The face of that jewel for example is probably of the order of perhaps 1mm x 1.5mm, and the wear, I would estimate is probably of the order of around 1/10 to 1/20th of that in width, and roughly the same depth. i.e. of the order of a tens or hundreds of microns. This is sufficient to have a very measurable effect on the performance of the watch. Shifting the height of the pallet fork by a few tens or hundreds of microns would be possible (assuming the geometry of the pallet fork allows this, without snagging on other components), so this might be a feasible, if tricky solution.

Automated manufacturing to 1/100 mm or better is relatively easy, however hand working and machining to this kind of tolerance takes considerable skill.

For example most low cost FDM 3D printers (the plastic squirting kind :P) are only accurate to 1/10mm at best (and that, typically only in the Z axis).  For comparison, a state-of-the-art ultra-high-resolution laser lithography 3D printer is typically capable of layer thicknesses and detail sizes well below 1 micrometer.
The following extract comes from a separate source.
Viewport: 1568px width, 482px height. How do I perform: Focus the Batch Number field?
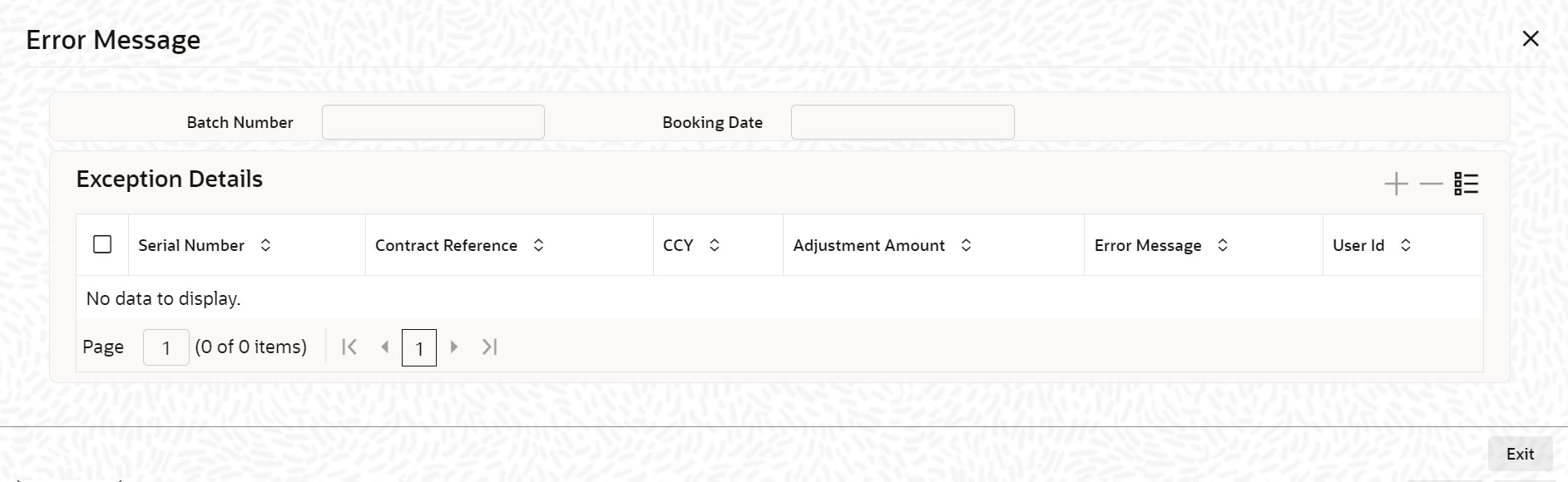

So if you wanted to 3D print these watch parts, it would be technically possible, however, probably not in a suitable material. The technology is fast evolving though, so perhaps in a few more years, those unobtanium parts for rare watches will be a mere click or two of the mouse away.

For comparison, the legs of this 3d printed object are approximately the same width as the wear pattern on that stone.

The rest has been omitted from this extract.